→ **Records**
------

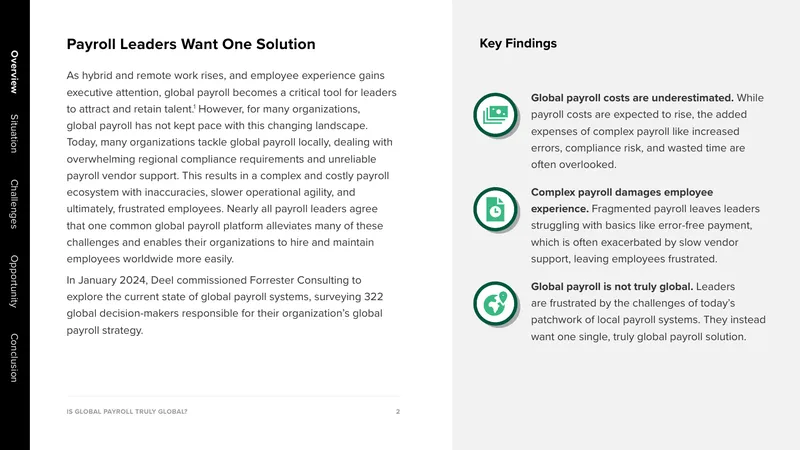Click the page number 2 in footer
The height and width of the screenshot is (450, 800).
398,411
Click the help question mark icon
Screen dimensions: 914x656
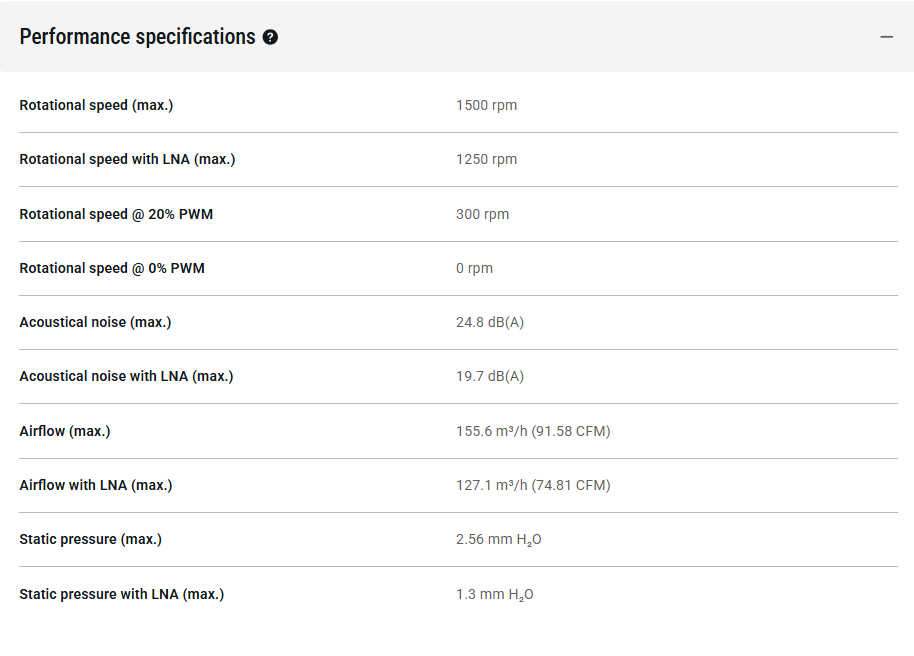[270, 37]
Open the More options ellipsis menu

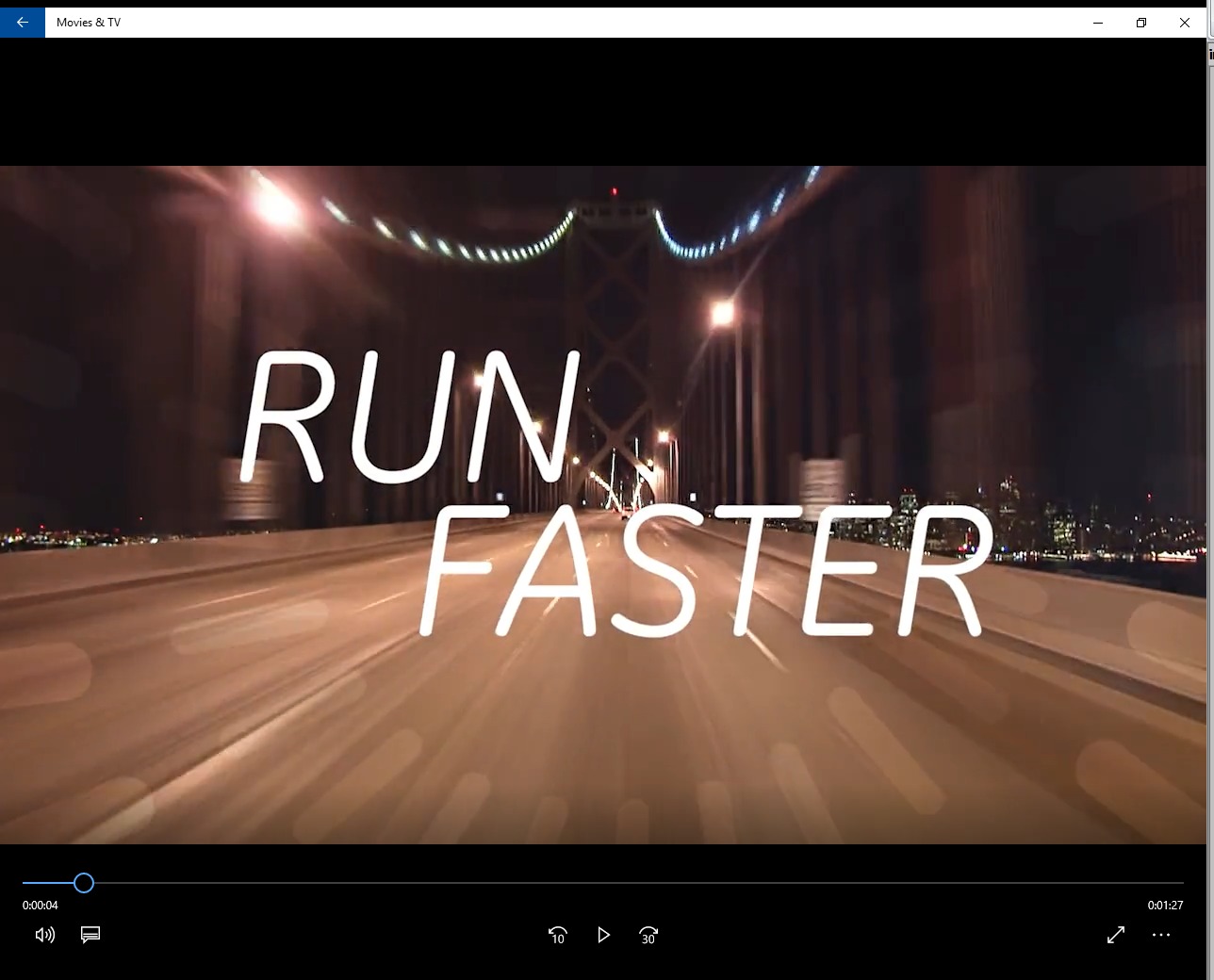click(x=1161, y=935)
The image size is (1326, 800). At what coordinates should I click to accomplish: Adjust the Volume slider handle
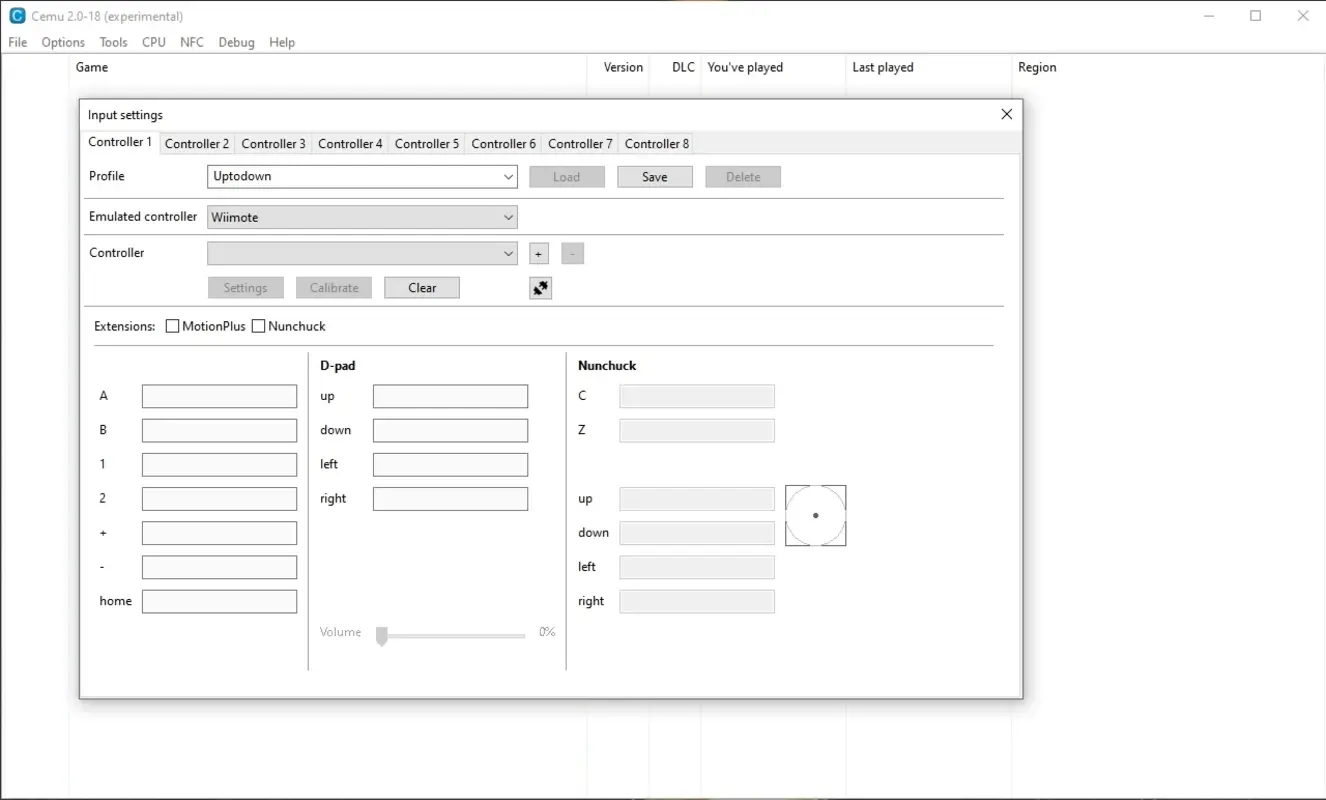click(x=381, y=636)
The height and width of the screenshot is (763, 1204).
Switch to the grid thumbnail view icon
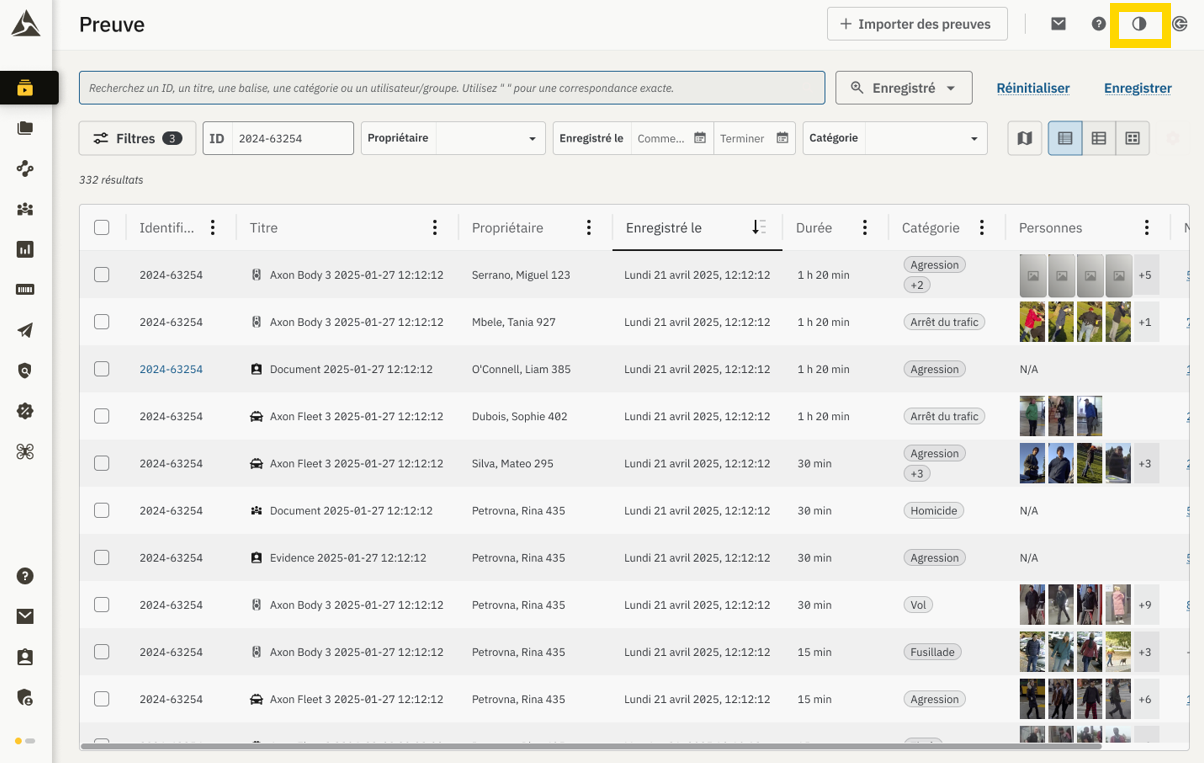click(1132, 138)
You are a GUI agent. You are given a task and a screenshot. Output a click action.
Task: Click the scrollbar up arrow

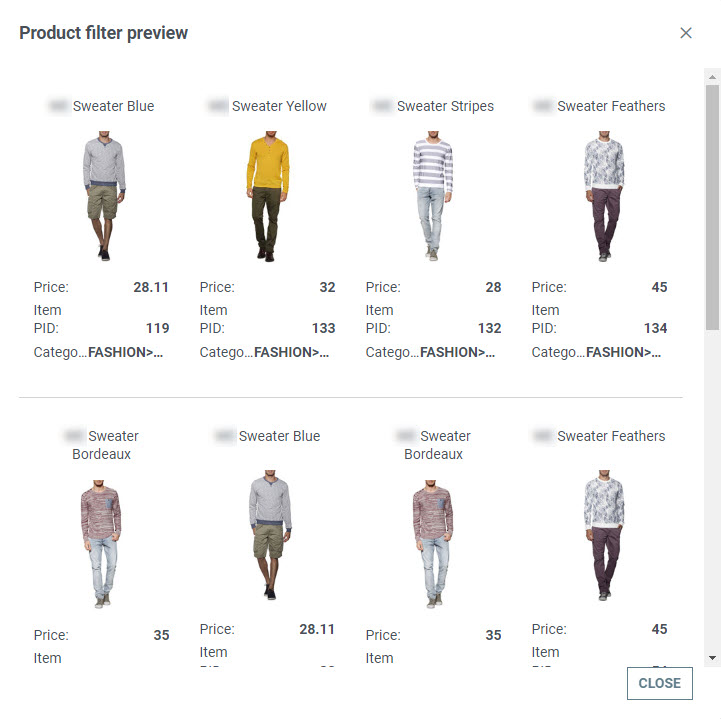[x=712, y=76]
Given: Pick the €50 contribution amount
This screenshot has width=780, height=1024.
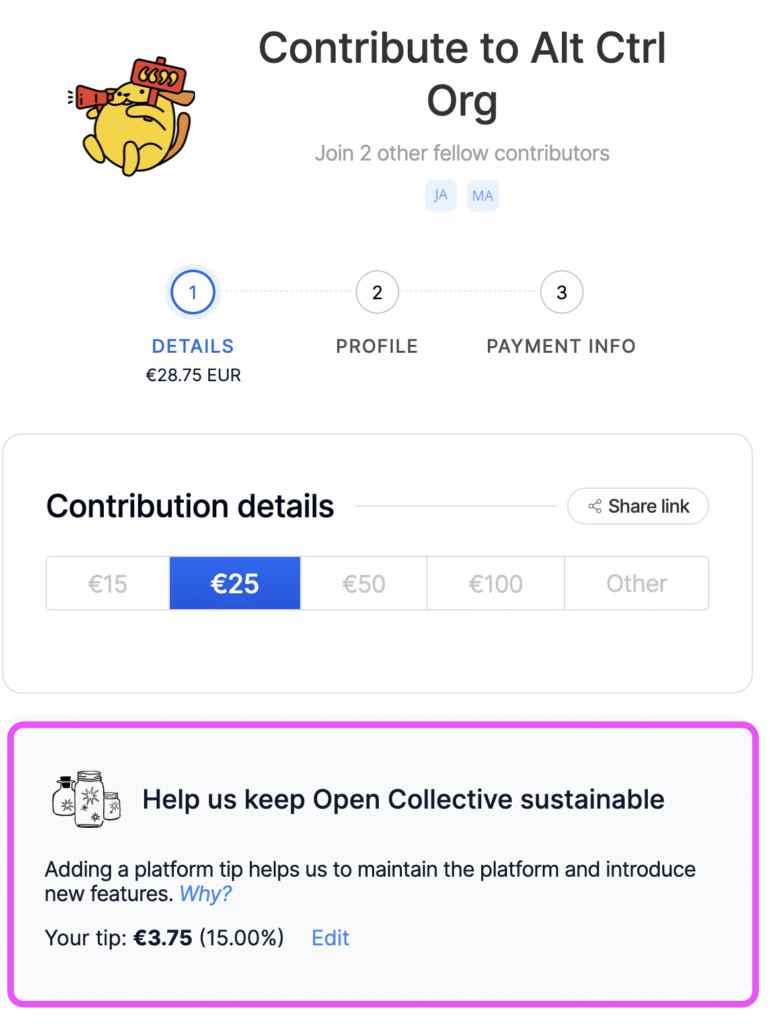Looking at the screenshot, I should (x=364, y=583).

------

→ **The task**
The lines from the one with "Click the help question mark icon" to the end of the data above should be retyped exactly, both ends included, and pictures are to be left out.

→ **Task answer**
Click the help question mark icon
Screen dimensions: 914x656
[270, 37]
Open the More options ellipsis menu

click(x=1161, y=935)
The image size is (1326, 800). At what coordinates should I click to accomplish: Adjust the Volume slider handle
click(x=381, y=636)
The height and width of the screenshot is (763, 1204).
Switch to the grid thumbnail view icon
click(1132, 138)
You are a GUI agent. You are given a task and a screenshot. Output a click action.
Task: Click the scrollbar up arrow

[x=712, y=76]
Given: Pick the €50 contribution amount
This screenshot has width=780, height=1024.
Looking at the screenshot, I should (x=364, y=583).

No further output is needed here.